[Provided records]

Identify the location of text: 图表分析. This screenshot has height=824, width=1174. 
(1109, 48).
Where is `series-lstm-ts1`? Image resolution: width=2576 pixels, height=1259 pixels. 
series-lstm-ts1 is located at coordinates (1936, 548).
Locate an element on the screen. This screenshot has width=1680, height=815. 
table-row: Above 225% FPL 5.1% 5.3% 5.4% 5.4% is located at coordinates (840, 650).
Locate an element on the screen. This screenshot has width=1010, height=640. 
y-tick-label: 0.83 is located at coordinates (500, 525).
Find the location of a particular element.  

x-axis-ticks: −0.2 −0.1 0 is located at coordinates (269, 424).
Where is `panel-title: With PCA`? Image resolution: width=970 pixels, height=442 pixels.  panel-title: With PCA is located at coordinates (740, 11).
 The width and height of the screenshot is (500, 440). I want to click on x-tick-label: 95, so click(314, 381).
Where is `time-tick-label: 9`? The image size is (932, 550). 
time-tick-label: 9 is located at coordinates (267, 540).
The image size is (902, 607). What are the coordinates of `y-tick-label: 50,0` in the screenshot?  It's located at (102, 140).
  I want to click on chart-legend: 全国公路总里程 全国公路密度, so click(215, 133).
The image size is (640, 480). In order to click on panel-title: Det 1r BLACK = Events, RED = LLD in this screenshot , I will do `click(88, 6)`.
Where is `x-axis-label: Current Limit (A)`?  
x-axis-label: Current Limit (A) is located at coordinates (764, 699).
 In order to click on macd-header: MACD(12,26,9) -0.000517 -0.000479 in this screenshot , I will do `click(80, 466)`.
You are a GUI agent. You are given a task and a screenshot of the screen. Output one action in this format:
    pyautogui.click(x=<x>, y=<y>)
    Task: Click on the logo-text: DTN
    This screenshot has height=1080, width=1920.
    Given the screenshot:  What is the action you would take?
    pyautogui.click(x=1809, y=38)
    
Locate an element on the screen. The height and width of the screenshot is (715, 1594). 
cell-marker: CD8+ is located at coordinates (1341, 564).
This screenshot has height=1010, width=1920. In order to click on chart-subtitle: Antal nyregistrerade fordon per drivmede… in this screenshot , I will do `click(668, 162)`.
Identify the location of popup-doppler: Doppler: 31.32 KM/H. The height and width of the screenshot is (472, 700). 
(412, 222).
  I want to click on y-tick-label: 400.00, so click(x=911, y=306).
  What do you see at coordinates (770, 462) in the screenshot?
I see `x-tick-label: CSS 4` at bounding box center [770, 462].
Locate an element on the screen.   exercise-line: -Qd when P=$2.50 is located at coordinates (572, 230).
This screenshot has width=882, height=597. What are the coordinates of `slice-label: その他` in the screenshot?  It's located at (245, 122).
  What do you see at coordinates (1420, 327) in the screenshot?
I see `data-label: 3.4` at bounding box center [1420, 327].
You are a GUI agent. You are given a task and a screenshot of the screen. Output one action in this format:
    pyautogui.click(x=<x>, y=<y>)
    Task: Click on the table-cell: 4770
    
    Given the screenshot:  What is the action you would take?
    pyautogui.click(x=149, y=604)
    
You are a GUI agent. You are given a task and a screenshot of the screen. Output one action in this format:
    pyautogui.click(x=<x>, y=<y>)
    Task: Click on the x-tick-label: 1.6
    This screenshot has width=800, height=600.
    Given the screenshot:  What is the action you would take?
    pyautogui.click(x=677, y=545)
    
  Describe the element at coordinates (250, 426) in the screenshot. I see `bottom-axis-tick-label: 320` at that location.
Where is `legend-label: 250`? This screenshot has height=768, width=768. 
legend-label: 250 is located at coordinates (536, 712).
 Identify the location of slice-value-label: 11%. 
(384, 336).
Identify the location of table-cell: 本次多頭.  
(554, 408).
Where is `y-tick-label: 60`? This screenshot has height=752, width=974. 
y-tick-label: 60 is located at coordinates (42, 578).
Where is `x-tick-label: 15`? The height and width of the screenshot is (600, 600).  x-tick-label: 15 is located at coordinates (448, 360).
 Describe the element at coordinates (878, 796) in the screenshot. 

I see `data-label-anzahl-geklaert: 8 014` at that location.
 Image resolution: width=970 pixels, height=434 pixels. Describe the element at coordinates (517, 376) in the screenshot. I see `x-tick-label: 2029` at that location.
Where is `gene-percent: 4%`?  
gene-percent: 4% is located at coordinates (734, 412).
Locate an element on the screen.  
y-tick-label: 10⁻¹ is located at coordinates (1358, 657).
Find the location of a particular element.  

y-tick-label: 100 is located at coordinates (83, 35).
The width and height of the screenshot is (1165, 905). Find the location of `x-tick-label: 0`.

[/Provided records]

◆ **What to produce**: Please put the items above into a numbered list, leaving out any blank lines.

◆ **Answer to the problem**:
1. Identify the location of text: 图表分析. This screenshot has height=824, width=1174. 
2. (1109, 48).
3. Where is `series-lstm-ts1`? Image resolution: width=2576 pixels, height=1259 pixels. 
4. series-lstm-ts1 is located at coordinates (1936, 548).
5. Locate an element on the screen. This screenshot has width=1680, height=815. 
6. table-row: Above 225% FPL 5.1% 5.3% 5.4% 5.4% is located at coordinates (840, 650).
7. Locate an element on the screen. This screenshot has width=1010, height=640. 
8. y-tick-label: 0.83 is located at coordinates (500, 525).
9. Find the location of a particular element.  
10. x-axis-ticks: −0.2 −0.1 0 is located at coordinates (269, 424).
11. Where is `panel-title: With PCA`? Image resolution: width=970 pixels, height=442 pixels.  panel-title: With PCA is located at coordinates (740, 11).
12.  The width and height of the screenshot is (500, 440). I want to click on x-tick-label: 95, so click(314, 381).
13. Where is `time-tick-label: 9`? The image size is (932, 550). 
14. time-tick-label: 9 is located at coordinates (267, 540).
15. The image size is (902, 607). What are the coordinates of `y-tick-label: 50,0` in the screenshot?  It's located at (102, 140).
16.   I want to click on chart-legend: 全国公路总里程 全国公路密度, so click(215, 133).
17. The image size is (640, 480). In order to click on panel-title: Det 1r BLACK = Events, RED = LLD in this screenshot , I will do `click(88, 6)`.
18. Where is `x-axis-label: Current Limit (A)`?  
19. x-axis-label: Current Limit (A) is located at coordinates (764, 699).
20.  In order to click on macd-header: MACD(12,26,9) -0.000517 -0.000479 in this screenshot , I will do `click(80, 466)`.
21. You are a GUI agent. You are given a task and a screenshot of the screen. Output one action in this format:
22.     pyautogui.click(x=<x>, y=<y>)
23.     Task: Click on the logo-text: DTN
24.     This screenshot has height=1080, width=1920.
25.     Given the screenshot:  What is the action you would take?
26.     pyautogui.click(x=1809, y=38)
27. Locate an element on the screen. The height and width of the screenshot is (715, 1594). 
28. cell-marker: CD8+ is located at coordinates (1341, 564).
29. This screenshot has height=1010, width=1920. In order to click on chart-subtitle: Antal nyregistrerade fordon per drivmede… in this screenshot , I will do `click(668, 162)`.
30. Identify the location of popup-doppler: Doppler: 31.32 KM/H. The height and width of the screenshot is (472, 700). 
31. (412, 222).
32.   I want to click on y-tick-label: 400.00, so click(x=911, y=306).
33.   What do you see at coordinates (770, 462) in the screenshot?
34. I see `x-tick-label: CSS 4` at bounding box center [770, 462].
35. Locate an element on the screen.   exercise-line: -Qd when P=$2.50 is located at coordinates (572, 230).
36. This screenshot has width=882, height=597. What are the coordinates of `slice-label: その他` in the screenshot?  It's located at (245, 122).
37.   What do you see at coordinates (1420, 327) in the screenshot?
38. I see `data-label: 3.4` at bounding box center [1420, 327].
39. You are a GUI agent. You are given a task and a screenshot of the screen. Output one action in this format:
40.     pyautogui.click(x=<x>, y=<y>)
41.     Task: Click on the table-cell: 4770
42.     Given the screenshot:  What is the action you would take?
43.     pyautogui.click(x=149, y=604)
44. You are a GUI agent. You are given a task and a screenshot of the screen. Output one action in this format:
45.     pyautogui.click(x=<x>, y=<y>)
46.     Task: Click on the x-tick-label: 1.6
47.     This screenshot has width=800, height=600.
48.     Given the screenshot:  What is the action you would take?
49.     pyautogui.click(x=677, y=545)
50.   Describe the element at coordinates (250, 426) in the screenshot. I see `bottom-axis-tick-label: 320` at that location.
51. Where is `legend-label: 250`? This screenshot has height=768, width=768. 
52. legend-label: 250 is located at coordinates (536, 712).
53.  Identify the location of slice-value-label: 11%. 
54. (384, 336).
55. Identify the location of table-cell: 本次多頭.  
56. (554, 408).
57. Where is `y-tick-label: 60`? This screenshot has height=752, width=974. 
58. y-tick-label: 60 is located at coordinates (42, 578).
59. Where is `x-tick-label: 15`? The height and width of the screenshot is (600, 600).  x-tick-label: 15 is located at coordinates (448, 360).
60.  Describe the element at coordinates (878, 796) in the screenshot. 
61. I see `data-label-anzahl-geklaert: 8 014` at that location.
62.  Image resolution: width=970 pixels, height=434 pixels. Describe the element at coordinates (517, 376) in the screenshot. I see `x-tick-label: 2029` at that location.
63. Where is `gene-percent: 4%`?  
64. gene-percent: 4% is located at coordinates (734, 412).
65. Locate an element on the screen.  
66. y-tick-label: 10⁻¹ is located at coordinates (1358, 657).
67. Find the location of a particular element.  
68. y-tick-label: 100 is located at coordinates (83, 35).
69. The width and height of the screenshot is (1165, 905). Find the location of `x-tick-label: 0`.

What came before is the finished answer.